El Real Betis Balompié, a través de su plataforma de sostenibilidad Forever Green, ha lanzado la campaña ‘La vida en verde comienza en el barrio’ con una camiseta especial elaborada parcialmente con fibra de pieles de naranja. Esta iniciativa busca sensibilizar sobre los beneficios ecosistémicos del arbolado urbano —especialmente los icónicos naranjos sevillanos— en la mitigación del calor extremo, la mejora de la calidad del aire y la salud pública en ciudades mediterráneas como Sevilla, en España.
Los árboles urbanos actúan como verdaderos aliados frente al cambio climático y los desafíos ambientales de las ciudades. Funcionan como sumideros de CO₂, filtros naturales de contaminantes atmosféricos —reteniendo partículas finas y absorbiendo gases como el dióxido de nitrógeno y el ozono troposférico— y reguladores térmicos mediante la sombra y la evapotranspiración. En entornos como Sevilla, donde el efecto isla de calor y las olas de calor estivales representan el principal riesgo ambiental, el arbolado reduce significativamente la temperatura del aire, bloquea la radiación solar directa y alivia el estrés térmico de los peatones.
Miguel Ángel Campano Laborda, investigador de la Universidad de Sevilla, destaca que “en ciudades mediterráneas como Sevilla, donde el principal riesgo ambiental urbano es el calor extremo estival, el arbolado no solo mejora el paisaje: reduce la exposición radiativa, mejora el microclima y contribuye a disminuir la vulnerabilidad térmica”. Estudios científicos respaldan estos efectos, como revisiones en revistas especializadas que confirman reducciones notables de temperatura en áreas verdes urbanas y asociaciones entre temperaturas extremas y mortalidad en Europa.
Además, los árboles contribuyen a la gestión del agua al amortiguar escorrentías en lluvias intensas y favorecen la biodiversidad al ofrecer hábitat a diversas especies. En el caso de Sevilla, los naranjos amargos (Citrus × aurantium) trascienden su función ornamental: forman parte de la identidad histórica y cultural de la ciudad desde hace siglos, adaptados al clima mediterráneo con hojas que retienen partículas todo el año. Eugenio Domínguez Vilches, catedrático emérito de Botánica de la Universidad de Córdoba, los describe como “un auténtico símbolo biocultural, en el que convergen valores ecológicos, históricos y sociales”.
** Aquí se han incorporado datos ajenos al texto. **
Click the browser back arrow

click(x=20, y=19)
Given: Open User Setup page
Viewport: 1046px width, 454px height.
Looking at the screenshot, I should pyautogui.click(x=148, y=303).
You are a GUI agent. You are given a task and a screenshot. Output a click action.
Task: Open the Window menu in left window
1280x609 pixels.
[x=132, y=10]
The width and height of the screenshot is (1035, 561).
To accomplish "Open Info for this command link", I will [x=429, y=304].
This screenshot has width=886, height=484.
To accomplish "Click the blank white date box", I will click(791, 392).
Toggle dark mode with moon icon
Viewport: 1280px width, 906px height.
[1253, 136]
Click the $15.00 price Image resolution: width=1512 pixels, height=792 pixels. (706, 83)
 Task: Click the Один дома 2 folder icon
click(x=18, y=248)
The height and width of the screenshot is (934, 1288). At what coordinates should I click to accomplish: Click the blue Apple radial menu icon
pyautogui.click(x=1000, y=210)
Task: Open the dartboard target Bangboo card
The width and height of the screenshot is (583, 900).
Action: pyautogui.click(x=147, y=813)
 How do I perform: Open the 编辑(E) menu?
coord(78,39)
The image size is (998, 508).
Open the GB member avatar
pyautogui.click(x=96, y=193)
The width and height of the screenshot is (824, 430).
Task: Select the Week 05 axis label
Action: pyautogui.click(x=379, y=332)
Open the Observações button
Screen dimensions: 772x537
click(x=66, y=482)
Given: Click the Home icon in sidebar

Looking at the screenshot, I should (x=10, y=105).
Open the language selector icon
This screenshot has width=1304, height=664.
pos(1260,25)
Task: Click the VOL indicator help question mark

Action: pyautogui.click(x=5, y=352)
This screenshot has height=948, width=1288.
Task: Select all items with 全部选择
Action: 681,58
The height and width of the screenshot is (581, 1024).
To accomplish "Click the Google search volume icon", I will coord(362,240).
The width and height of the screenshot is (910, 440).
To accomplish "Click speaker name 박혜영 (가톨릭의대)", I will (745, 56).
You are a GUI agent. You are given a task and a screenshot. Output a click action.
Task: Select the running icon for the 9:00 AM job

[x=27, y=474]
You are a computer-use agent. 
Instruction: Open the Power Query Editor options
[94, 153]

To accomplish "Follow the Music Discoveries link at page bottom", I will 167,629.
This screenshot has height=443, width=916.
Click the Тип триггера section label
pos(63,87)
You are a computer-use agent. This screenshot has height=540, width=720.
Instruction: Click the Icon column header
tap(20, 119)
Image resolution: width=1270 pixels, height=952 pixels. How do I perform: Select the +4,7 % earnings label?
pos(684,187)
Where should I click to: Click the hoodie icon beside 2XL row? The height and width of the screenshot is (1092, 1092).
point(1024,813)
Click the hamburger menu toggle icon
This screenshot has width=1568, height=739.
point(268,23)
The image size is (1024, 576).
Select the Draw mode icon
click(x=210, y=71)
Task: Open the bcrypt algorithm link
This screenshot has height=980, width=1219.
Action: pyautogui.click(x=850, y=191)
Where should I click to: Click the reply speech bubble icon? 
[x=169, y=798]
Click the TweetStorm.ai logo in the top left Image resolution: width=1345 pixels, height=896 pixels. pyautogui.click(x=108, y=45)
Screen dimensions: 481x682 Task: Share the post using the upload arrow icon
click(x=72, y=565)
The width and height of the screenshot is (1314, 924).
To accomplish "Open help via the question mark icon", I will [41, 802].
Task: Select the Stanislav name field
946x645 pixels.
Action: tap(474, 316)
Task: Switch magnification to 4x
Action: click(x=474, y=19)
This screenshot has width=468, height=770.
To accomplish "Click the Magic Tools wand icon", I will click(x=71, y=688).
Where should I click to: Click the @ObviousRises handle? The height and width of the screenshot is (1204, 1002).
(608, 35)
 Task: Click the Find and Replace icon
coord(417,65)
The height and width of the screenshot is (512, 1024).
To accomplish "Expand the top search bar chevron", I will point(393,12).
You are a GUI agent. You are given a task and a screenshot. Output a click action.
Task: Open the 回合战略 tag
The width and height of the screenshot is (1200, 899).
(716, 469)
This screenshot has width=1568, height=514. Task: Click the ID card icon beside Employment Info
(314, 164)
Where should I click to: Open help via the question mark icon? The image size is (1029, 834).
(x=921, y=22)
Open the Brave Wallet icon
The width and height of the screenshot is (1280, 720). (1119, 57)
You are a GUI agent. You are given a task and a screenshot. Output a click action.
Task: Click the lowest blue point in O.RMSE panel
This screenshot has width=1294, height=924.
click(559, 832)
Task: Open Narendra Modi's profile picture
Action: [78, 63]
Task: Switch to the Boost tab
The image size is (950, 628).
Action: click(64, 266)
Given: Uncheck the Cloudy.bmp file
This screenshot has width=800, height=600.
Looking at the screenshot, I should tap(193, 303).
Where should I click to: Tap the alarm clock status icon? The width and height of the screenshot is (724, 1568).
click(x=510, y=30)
La camiseta Forever Green, desarrollada junto a Hummel, incorpora un 16,2% de fibra orgánica procedente de pieles de naranjas, un 37,8 % de Lyocell (de celulosa de madera regenerada) y un 46% de poliéster reciclado, eliminando el plástico virgen y reutilizando residuos agrícolas y textiles. Sus dorsales, con textura perforada inspirada en la piel de naranja, incluyen tecnología scratch and sniff con tintas sostenibles que liberan aroma a azahar al rascarlos, creando una experiencia sensorial que refuerza el mensaje ambiental.
En un contexto de crisis climática, donde el aumento de temperaturas, sequías y eventos extremos amenazan la salud del arbolado urbano, expertos insisten en la necesidad de una planificación rigurosa: priorizar especies adaptadas a la sequía y contaminación, evitar monocultivos y basar las decisiones en criterios ecológicos y microclimáticos.
Con esta acción, el Real Betis demuestra cómo el fútbol puede ser un potente altavoz para la concienciación ambiental. “El deporte de masas tiene una capacidad de difusión social que pocas instituciones poseen”, señala Campano Laborda, mientras Domínguez Vilches añade que iniciativas como esta fomentan la alfabetización ecológica al conectar la vida cotidiana con los procesos naturales.
El club apuesta por que la sensibilización se traduzca en políticas urbanas coherentes, con el respaldo científico de la universidad pública para garantizar rigor y efectividad.